慣れないことを言い、照れた様子のキャルムの笑みが珍しかった。次第に、先ほど飲んだホットチョコレートの熱が胸の底まで広がっていく。
気づけば、ヘザーの頬は柔らかに綻んでいた。キャルムと互いの笑みを見ていると、気恥ずかしさが楽しい気持ちへと変化していくようだった。すっかり、心は軽い。
「キャルムさん」
「はい、ヘザーさん」
「私、トーニグラへ行ってみます。両親に、ちゃんと事情を話して謝らないと。もし、誤解しているのなら。それは、とても悲しいから」
ヘザーはナサニエルが言っていたコートニーの不穏な話を思い、苦い顔をして笑う。両親の耳にも同様の話が入っているのならば、せめてもの訂正をさせて欲しいのだ。
「ええ。気を付けていってらっしゃい」
キャルムは彼女の意志を察してか、優しく眉尻を垂らした。ヘザーがホットチョコレートを再び飲み始めると、キャルムは何かを思い出したように少し難しい表情をする。

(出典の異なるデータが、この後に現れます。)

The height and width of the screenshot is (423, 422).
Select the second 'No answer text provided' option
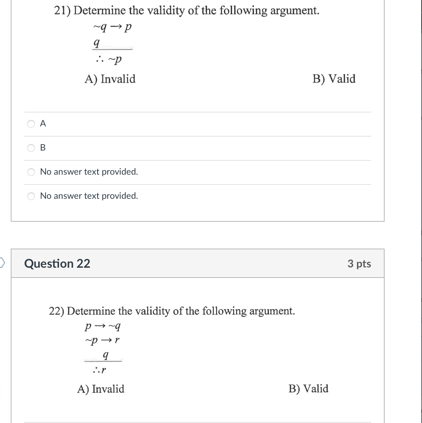(x=31, y=196)
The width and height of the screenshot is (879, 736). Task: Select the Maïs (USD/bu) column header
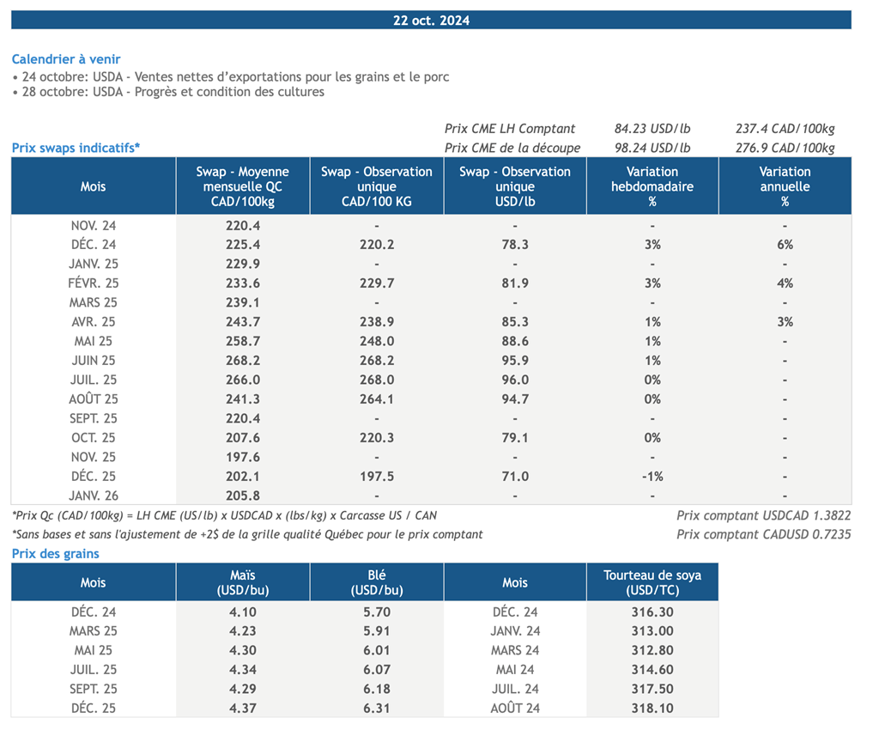243,582
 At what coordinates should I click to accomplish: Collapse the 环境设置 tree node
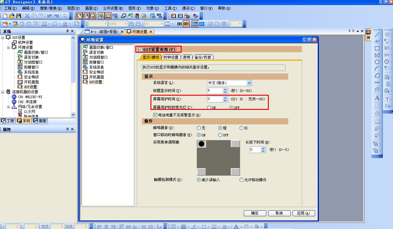(9, 48)
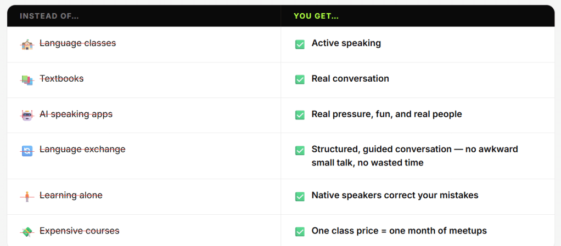Click the green checkmark next to Active speaking

pyautogui.click(x=300, y=44)
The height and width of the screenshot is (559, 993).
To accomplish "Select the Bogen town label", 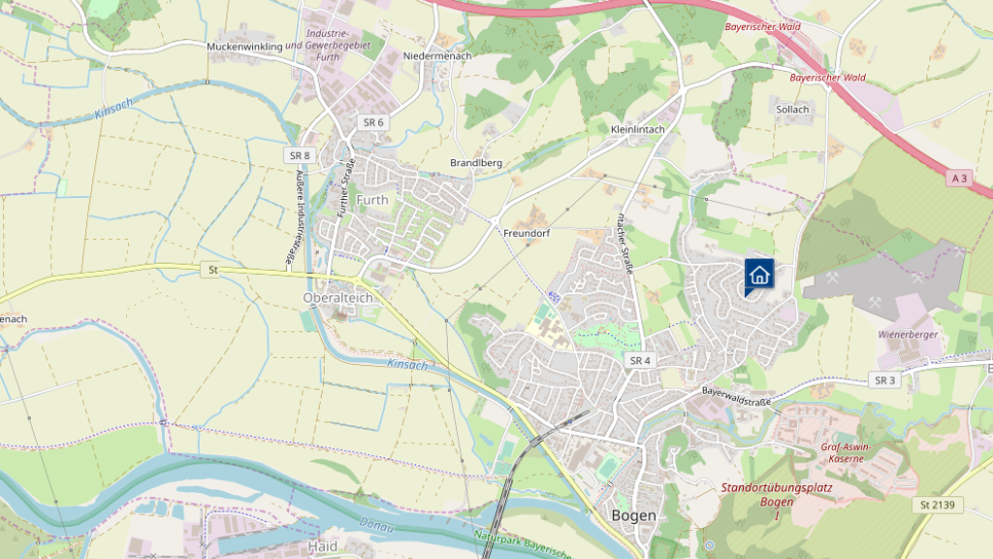I will click(x=634, y=516).
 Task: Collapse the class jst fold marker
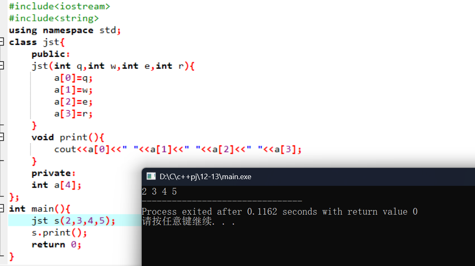click(x=2, y=42)
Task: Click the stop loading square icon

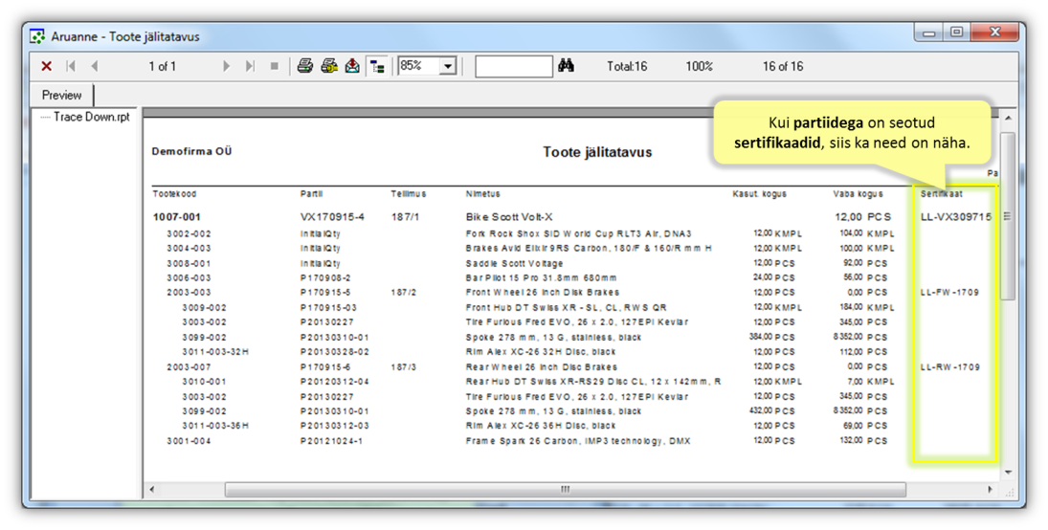Action: (x=275, y=66)
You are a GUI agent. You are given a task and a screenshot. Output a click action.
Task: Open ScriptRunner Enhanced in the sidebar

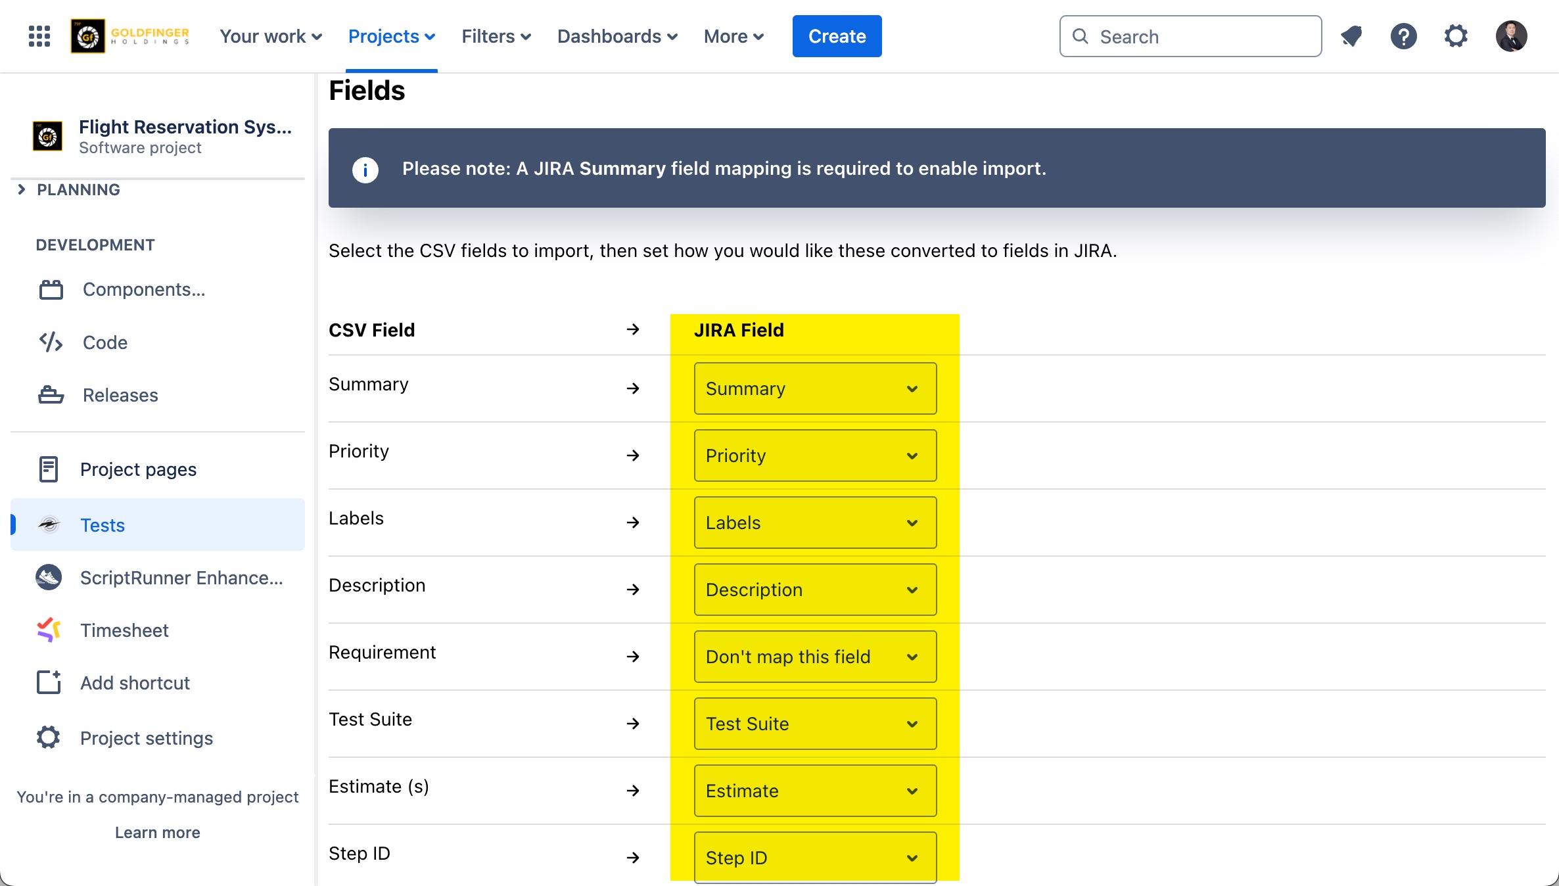pos(181,578)
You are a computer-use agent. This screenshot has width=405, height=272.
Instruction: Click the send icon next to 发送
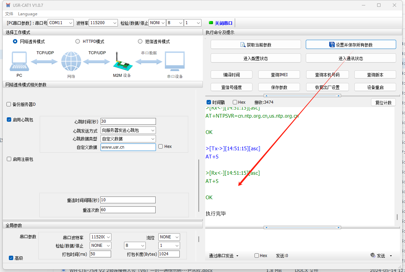pos(373,256)
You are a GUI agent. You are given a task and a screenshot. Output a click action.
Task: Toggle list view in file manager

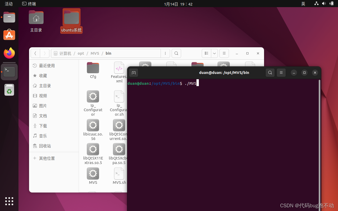coord(206,53)
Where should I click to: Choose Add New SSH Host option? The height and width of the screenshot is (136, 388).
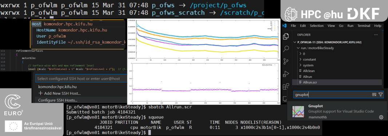pyautogui.click(x=59, y=94)
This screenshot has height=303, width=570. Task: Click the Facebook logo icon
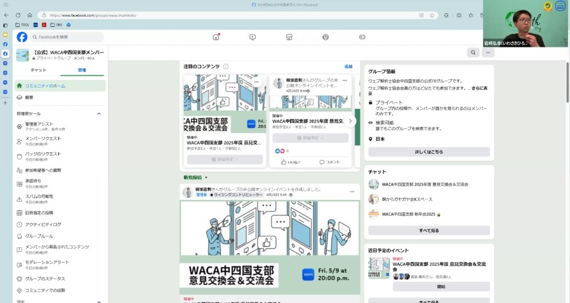pyautogui.click(x=22, y=37)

「汽車での移動とはいえ、一人で行かせるのはやはり心配だ。お供が一人くらい、必要かもしれないねぇ」
「そうでしょうか……?」
機関車に乗った経験自体、ヘザーは少なかった。ほとんど国内の決められた範囲でしか過ごしてこなかったのだ。移動手段の多くは馬車で、機関車などは試しに一度乗ったくらいの記憶しかない。とはいえ、ただ便利な乗り物に乗って移動すればいいだけだ。そこまで守ってもらう必要があるのかヘザーには疑問だった。
ヘザーの不思議そうな反応を見たキャルムは、暖炉の向こうに広がるモザイクアートを見やり、意味ありげに微笑んだ。